Please write out each entry that follows, keeping it exactly the same.

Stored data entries
_ _ _ _
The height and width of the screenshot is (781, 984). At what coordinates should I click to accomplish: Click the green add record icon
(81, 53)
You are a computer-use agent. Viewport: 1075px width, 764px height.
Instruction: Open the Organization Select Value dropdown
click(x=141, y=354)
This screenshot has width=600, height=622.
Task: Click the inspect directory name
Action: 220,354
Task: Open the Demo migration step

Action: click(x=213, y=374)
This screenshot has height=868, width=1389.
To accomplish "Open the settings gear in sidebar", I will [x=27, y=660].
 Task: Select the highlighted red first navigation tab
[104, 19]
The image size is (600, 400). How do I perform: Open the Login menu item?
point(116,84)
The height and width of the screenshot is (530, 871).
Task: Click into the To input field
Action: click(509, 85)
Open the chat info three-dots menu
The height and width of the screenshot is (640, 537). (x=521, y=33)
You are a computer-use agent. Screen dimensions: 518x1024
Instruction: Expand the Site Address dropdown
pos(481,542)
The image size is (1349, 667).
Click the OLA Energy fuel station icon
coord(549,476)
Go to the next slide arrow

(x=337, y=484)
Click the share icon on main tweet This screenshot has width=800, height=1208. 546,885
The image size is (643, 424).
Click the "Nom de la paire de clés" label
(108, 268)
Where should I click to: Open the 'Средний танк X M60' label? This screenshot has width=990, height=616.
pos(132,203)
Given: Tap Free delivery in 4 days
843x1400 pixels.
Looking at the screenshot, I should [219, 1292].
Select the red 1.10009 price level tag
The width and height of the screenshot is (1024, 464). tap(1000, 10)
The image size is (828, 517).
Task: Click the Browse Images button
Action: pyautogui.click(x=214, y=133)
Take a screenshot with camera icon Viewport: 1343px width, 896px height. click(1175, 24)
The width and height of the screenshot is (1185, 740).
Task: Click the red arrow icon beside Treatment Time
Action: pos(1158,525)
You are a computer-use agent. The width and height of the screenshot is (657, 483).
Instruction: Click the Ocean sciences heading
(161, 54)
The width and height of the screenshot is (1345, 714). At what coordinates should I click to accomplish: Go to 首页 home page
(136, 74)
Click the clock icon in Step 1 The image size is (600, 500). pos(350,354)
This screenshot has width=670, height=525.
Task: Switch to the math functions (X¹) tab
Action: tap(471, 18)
_ _ _ _
**ANSWER SPACE**.
The height and width of the screenshot is (781, 984). At what coordinates should I click to accomplish: Click the green add record icon
(81, 53)
You are a computer-use agent. Viewport: 1075px width, 764px height.
Instruction: Open the Organization Select Value dropdown
click(x=141, y=354)
This screenshot has width=600, height=622.
Task: Click the inspect directory name
Action: 220,354
Task: Open the Demo migration step

Action: click(x=213, y=374)
This screenshot has height=868, width=1389.
To accomplish "Open the settings gear in sidebar", I will [x=27, y=660].
 Task: Select the highlighted red first navigation tab
[104, 19]
The image size is (600, 400). How do I perform: Open the Login menu item?
point(116,84)
The height and width of the screenshot is (530, 871).
Task: Click into the To input field
Action: click(509, 85)
Open the chat info three-dots menu
The height and width of the screenshot is (640, 537). (x=521, y=33)
You are a computer-use agent. Screen dimensions: 518x1024
Instruction: Expand the Site Address dropdown
pos(481,542)
The image size is (1349, 667).
Click the OLA Energy fuel station icon
coord(549,476)
Go to the next slide arrow

(x=337, y=484)
Click the share icon on main tweet This screenshot has width=800, height=1208. 546,885
The image size is (643, 424).
Click the "Nom de la paire de clés" label
(108, 268)
Where should I click to: Open the 'Средний танк X M60' label? This screenshot has width=990, height=616.
pos(132,203)
Given: Tap Free delivery in 4 days
843x1400 pixels.
Looking at the screenshot, I should [219, 1292].
Select the red 1.10009 price level tag
The width and height of the screenshot is (1024, 464). tap(1000, 10)
The image size is (828, 517).
Task: Click the Browse Images button
Action: pyautogui.click(x=214, y=133)
Take a screenshot with camera icon Viewport: 1343px width, 896px height. click(1175, 24)
The width and height of the screenshot is (1185, 740).
Task: Click the red arrow icon beside Treatment Time
Action: pos(1158,525)
You are a computer-use agent. The width and height of the screenshot is (657, 483).
Instruction: Click the Ocean sciences heading
(161, 54)
The width and height of the screenshot is (1345, 714). At what coordinates should I click to accomplish: Go to 首页 home page
(136, 74)
Click the clock icon in Step 1 The image size is (600, 500). pos(350,354)
This screenshot has width=670, height=525.
Task: Switch to the math functions (X¹) tab
Action: tap(471, 18)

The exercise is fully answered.